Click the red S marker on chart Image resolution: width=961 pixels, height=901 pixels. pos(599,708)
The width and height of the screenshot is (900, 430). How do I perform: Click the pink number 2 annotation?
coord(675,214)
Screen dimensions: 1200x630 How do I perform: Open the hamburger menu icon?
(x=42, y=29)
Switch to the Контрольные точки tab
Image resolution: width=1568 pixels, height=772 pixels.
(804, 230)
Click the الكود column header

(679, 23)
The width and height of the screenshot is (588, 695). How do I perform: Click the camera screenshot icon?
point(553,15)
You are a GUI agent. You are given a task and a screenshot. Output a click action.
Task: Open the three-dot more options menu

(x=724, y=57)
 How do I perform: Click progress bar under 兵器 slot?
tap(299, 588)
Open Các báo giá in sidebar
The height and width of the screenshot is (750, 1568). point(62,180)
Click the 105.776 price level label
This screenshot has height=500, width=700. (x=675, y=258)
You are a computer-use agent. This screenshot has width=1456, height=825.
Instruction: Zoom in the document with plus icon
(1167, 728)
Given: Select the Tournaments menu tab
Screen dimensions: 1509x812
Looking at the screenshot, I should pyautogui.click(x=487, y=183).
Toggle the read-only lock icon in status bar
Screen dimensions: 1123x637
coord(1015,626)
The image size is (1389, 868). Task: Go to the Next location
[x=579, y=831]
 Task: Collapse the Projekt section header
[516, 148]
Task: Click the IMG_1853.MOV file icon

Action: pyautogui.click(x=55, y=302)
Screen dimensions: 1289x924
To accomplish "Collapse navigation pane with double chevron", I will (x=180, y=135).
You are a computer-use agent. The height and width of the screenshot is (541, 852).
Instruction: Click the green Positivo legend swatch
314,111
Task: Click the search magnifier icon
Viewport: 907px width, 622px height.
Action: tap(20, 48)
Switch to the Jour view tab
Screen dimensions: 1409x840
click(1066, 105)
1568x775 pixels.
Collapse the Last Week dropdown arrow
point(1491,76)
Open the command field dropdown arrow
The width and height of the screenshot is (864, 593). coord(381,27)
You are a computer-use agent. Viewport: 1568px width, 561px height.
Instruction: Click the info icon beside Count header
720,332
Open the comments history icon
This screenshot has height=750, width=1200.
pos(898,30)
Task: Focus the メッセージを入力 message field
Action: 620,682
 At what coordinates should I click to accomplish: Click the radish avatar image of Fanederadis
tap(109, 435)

= = = = = = =

ASSIGNMENT: Restate each of the entries above verbatim.

ANSWER TO THE PROBLEM:
Click the red S marker on chart Image resolution: width=961 pixels, height=901 pixels. pos(599,708)
The width and height of the screenshot is (900, 430). How do I perform: Click the pink number 2 annotation?
coord(675,214)
Screen dimensions: 1200x630 How do I perform: Open the hamburger menu icon?
(x=42, y=29)
Switch to the Контрольные точки tab
Image resolution: width=1568 pixels, height=772 pixels.
(804, 230)
Click the الكود column header

(679, 23)
The width and height of the screenshot is (588, 695). How do I perform: Click the camera screenshot icon?
point(553,15)
You are a GUI agent. You are given a task and a screenshot. Output a click action.
Task: Open the three-dot more options menu

(x=724, y=57)
 How do I perform: Click progress bar under 兵器 slot?
tap(299, 588)
Open Các báo giá in sidebar
The height and width of the screenshot is (750, 1568). point(62,180)
Click the 105.776 price level label
This screenshot has height=500, width=700. (x=675, y=258)
You are a computer-use agent. This screenshot has width=1456, height=825.
Instruction: Zoom in the document with plus icon
(1167, 728)
Given: Select the Tournaments menu tab
Screen dimensions: 1509x812
Looking at the screenshot, I should pyautogui.click(x=487, y=183).
Toggle the read-only lock icon in status bar
Screen dimensions: 1123x637
coord(1015,626)
The image size is (1389, 868). Task: Go to the Next location
[x=579, y=831]
 Task: Collapse the Projekt section header
[516, 148]
Task: Click the IMG_1853.MOV file icon

Action: pyautogui.click(x=55, y=302)
Screen dimensions: 1289x924
To accomplish "Collapse navigation pane with double chevron", I will (x=180, y=135).
You are a computer-use agent. The height and width of the screenshot is (541, 852).
Instruction: Click the green Positivo legend swatch
314,111
Task: Click the search magnifier icon
Viewport: 907px width, 622px height.
Action: tap(20, 48)
Switch to the Jour view tab
Screen dimensions: 1409x840
click(1066, 105)
1568x775 pixels.
Collapse the Last Week dropdown arrow
point(1491,76)
Open the command field dropdown arrow
The width and height of the screenshot is (864, 593). coord(381,27)
You are a computer-use agent. Viewport: 1568px width, 561px height.
Instruction: Click the info icon beside Count header
720,332
Open the comments history icon
This screenshot has height=750, width=1200.
pos(898,30)
Task: Focus the メッセージを入力 message field
Action: 620,682
 At what coordinates should I click to accomplish: Click the radish avatar image of Fanederadis
tap(109, 435)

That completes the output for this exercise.